- _GIVEN EXERCISE 1_
List every city named in the tax appeal excerpt below.
- _GIVEN EXERCISE 2_
Summarize the tax appeal excerpt below in two sentences.
- _GIVEN EXERCISE 3_
Retype the part of the tax appeal excerpt below starting at "16. The Revenue" and ending at "the AY 2005-06.".
[BEGIN EXCERPTED TEXT]
On a perusal of the details of administrative expenses and functions performed by the personnel, I find that the administrative expenses would mostly relate to the carrying on of the normal and primary business activities of the appellant. However, even the 14 ITA nos.1822&2215/Del./2011 appellant has admitted vide submission dated 2.12.2010 to the fact of part of such expenses having been incurred to earning of exempt income In fact the appellant has also provided it's own working of such expenses related to Head office at Ansal Plaza, Delhi only, as investment in tax exempt instruments are taken only at Head Office and not at appellant's office at Mumbai or Port Offices at Chennai, Kolkata or Kandala which can be attributed to earning of exempt income. The contention of the appellant that expenses at the Port offices cannot be proximately related to their investment decisions at Head Office is reasonable and therefore acceptable. Accordingly only such of the administrative expense which are made at Head Office and which can be reasonably co related to earning of exempt income are considered for disallowance.

The assessee has submitted the calculation of disallowance u/s 14A as per Annexure A annexed to this order.

As per the assessee's own calculation the disallowance works out to be Rs.3.36 lacs. In the past, the CIT(A) XIII has made a disallowance of Rs.6.49 lacs and Rs.8.32 lacs in A Y 2005-06 and A Y 2006-07 respectively. However, a disallowance of Rs.10 lacs in the instant year seems to be reasonable considering the level of administrative expenditure of the assessee. Thus a disallowance u/s 14A of Rs.10,00,000 is confirmed and balance disallowance of Rs.4,62,66,600/- is hereby deleted."

16. The Revenue is now in appeal before us against the deletion of disallowance while the assessee is in appeal against the upholding of disallowance to the extent of ``10lacs.The learned DR while inviting our attention to the findings of learned CIT(A) contended that the ld. CIT(A) was not justified in reducing the disallowance. On the other hand, learned AR on behalf of the assessee reiterated their submissions before the learned CIT(A) while referring to decision dated 15.11.2011 of the ITAT for the AY 2005-06.

17. We have heard both the parties and gone through the facts of the case. We find that while adjudicating a similar issue, the ITAT upheld the findings of ld. CIT(A) in the AY 2005-06 in their order dated 15.11.2011 ,in the following terms:-

15 ITA nos.1822&2215/Del./2011 "28. We have heard both the parties and perused the material on record. On perusal of AO's order, we find that the AO has worked out the proportionate expenses incurred for earning the exempted income at Rs. 6,45,404/-. However, he disallowed the sum of Rs.10 lakh in the light of the disallowance sustained by ld. CIT(A) in A.Y. 2002-03.
[END EXCERPTED TEXT]
[BEGIN DATASET EXCERPT]
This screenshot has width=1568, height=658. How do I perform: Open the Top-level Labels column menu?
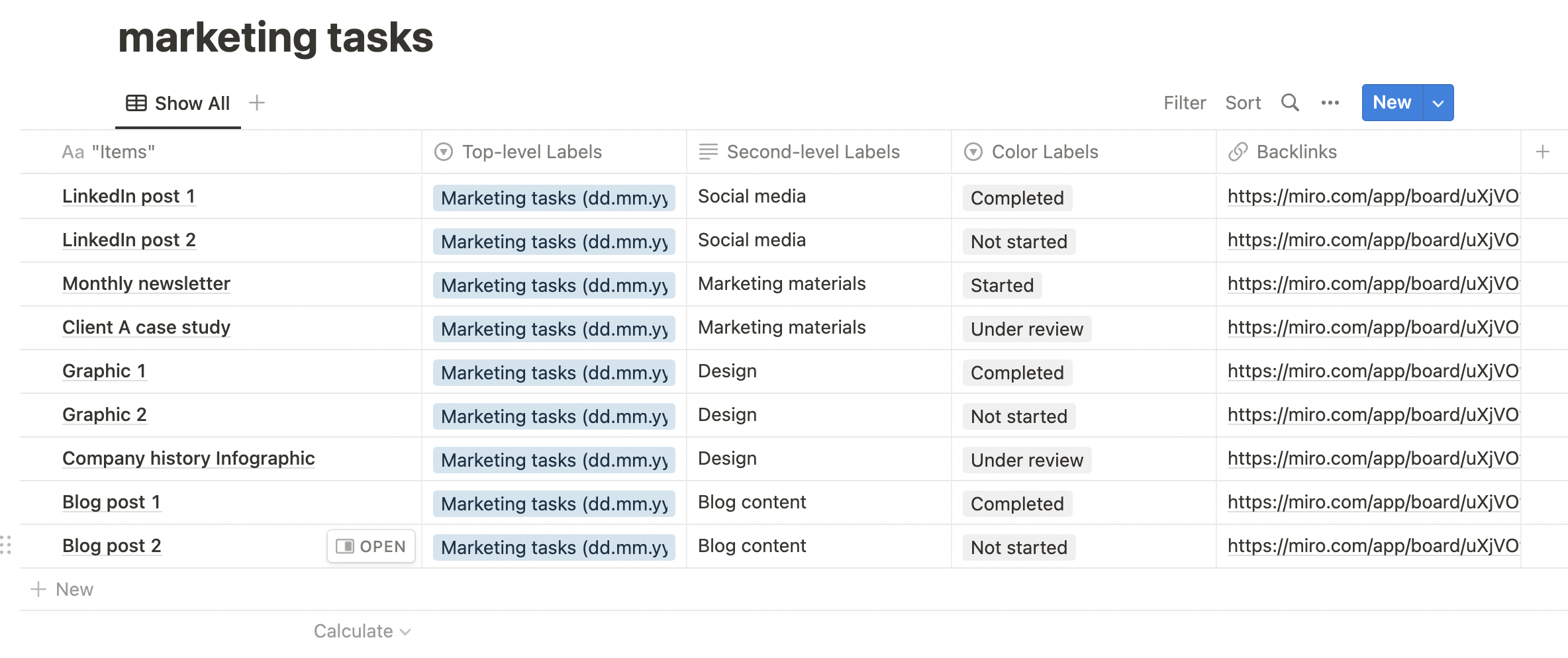(531, 152)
[END DATASET EXCERPT]
- _FINAL ANSWER 1_
Delhi, Mumbai, Chennai, Kolkata, Kandala

- _FINAL ANSWER 2_
The CIT(A) found that only administrative expenses at the Head Office could reasonably be related to earning exempt income, so it confirmed a disallowance of Rs.10,00,000 under section 14A and deleted the balance of Rs.4,62,66,600. The Revenue appealed the deletion and the assessee appealed the remaining disallowance, and the tribunal noted that its order of 15.11.2011 had upheld the CIT(A) on a similar issue for AY 2005-06.

- _FINAL ANSWER 3_
16. The Revenue is now in appeal before us against the deletion of disallowance while the assessee is in appeal against the upholding of disallowance to the extent of ``10lacs.The learned DR while inviting our attention to the findings of learned CIT(A) contended that the ld. CIT(A) was not justified in reducing the disallowance. On the other hand, learned AR on behalf of the assessee reiterated their submissions before the learned CIT(A) while referring to decision dated 15.11.2011 of the ITAT for the AY 2005-06.